When I visited New Zealand last fall, an individual who worked for the government admitted that New Zealand farmers make money by “feeding the paranoia.” They take advantage of the fear and inexperience of consumers all over the world by marketing products as clean and green to generate consumer interest. Unsurprisingly, it works.
There is no denying the reality of food paranoia. It’s why there are ads for antibiotic-tested milk and hormone-free chicken labels. Mixed in with a fear of our food is a lack of understanding of how it’s produced and a genuine concern for the safety of animals on the farm and food on the table.
With the average American at least three generations removed from the farm, common knowledge about caring for plants and animals is no longer common knowledge. Most people don’t know that all milk is tested for antibiotics at the farm and processing plant, or that chickens are never given synthetic hormones. This information gap is often filled by anti-agriculture sentiments that may not be the whole truth.
According to a recent study by the United States Farmers and Ranchers Alliance, consumers are hungry to know more about how their food is raised. Fifty-nine percent of respondents indicated that it is extremely important to them that restaurants and grocery stores share information about the way food is grown and raised. Over half indicated that they have less information than they want. However, out of all the consumers who said they wanted more information, 60% couldn’t specify what information they wanted.

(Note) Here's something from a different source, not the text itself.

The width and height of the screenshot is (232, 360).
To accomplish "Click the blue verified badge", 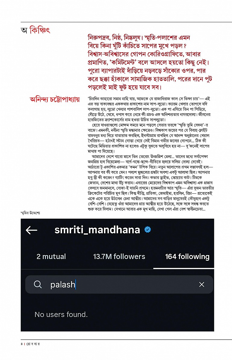I will pyautogui.click(x=148, y=229).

It seems that consumers just want to know… more. The study asked consumers to choose between an apple that was labeled with a website that could be visited to find out more information about its origin, and one that wasn’t. Consumers were more likely to choose the apple with the website regardless of whether they actually visited the website or not.
Transparency is key – consumers want to know they have access to more information, even if they can’t articulate what information they want. Unfortunately, according to SHS FoodThink studies, only 34% of Americans feel the agriculture industry is transparent.
What can the agriculture industry do?
Consumers know they need more information; 76% of them admit to having a poor or average understanding of the way food is produced. Unfortunately, when no information is provided, 40% of consumers assume it’s because there’s something to hide.
We desperately need farmers, ranchers and agriculture industry representatives to share their stories with consumers over social media, a steak dinner, or even at the meat counter. Organic shoppers and millennials are the most concerned about food production and all rank social media and blogs as their top source of information about food, so that seems like a great way to reach them.
So how do we get our message across? To start, we have to connect. People like to hear information from experts who are like them. Shared values make the expert seem believable and trustworthy. We can connect with them over things like our children, our love for the outdoors, or even our family dog, if we don’t share specific values. A mutual respect developed from a connection like that can keep a conversation civil and productive. Assessing and responding to every individual differently, based on their thoughts and beliefs, can create an open and honest dialogue where talking points aren’t needed and science complements ideas already being shared.
Then, remember that most consumers are far removed from the farm. Lingo most farm kids grew up with is foreign to the average consumer. Most people aren’t going to know what grain elevators, variable rate technology, or disk rippers are. We have to adjust our terminology and explain what some of these terms are in order to get our point across.
Share any and all information you have about your farm or your agribusiness. Talk about what your pigs eat and how your cows’ teats are cleaned. Share pictures of harvest or videos of your kids in the show ring. Be open to answer questions and start conversations. It may feel silly to be writing about the very basics of farming, but pages like The Farmer’s Life, Dairy Carrie, and I Am Agriculture Proud do a great job of doing just that.
Don’t be afraid to tackle the big issues, too. The top four consumer concerns about food are pesticides, animal antibiotics, hormones and welfare. The conversations about these tough topics are already making a positive impact on consumer perceptions, but the ag industry could use a few more voices (like yours!)
New Zealand is a great country, but I’m not sure we should adopt their attitude of “feeding the paranoia.” Being transparent, honest and informative seems like a better alternative. Farmers, ranchers and ag industry workers, your voices are needed in the conversation about food, so speak up! Every voice tells the same story a little differently. Yours might be the one to resonate and change someone’s way of looking at things.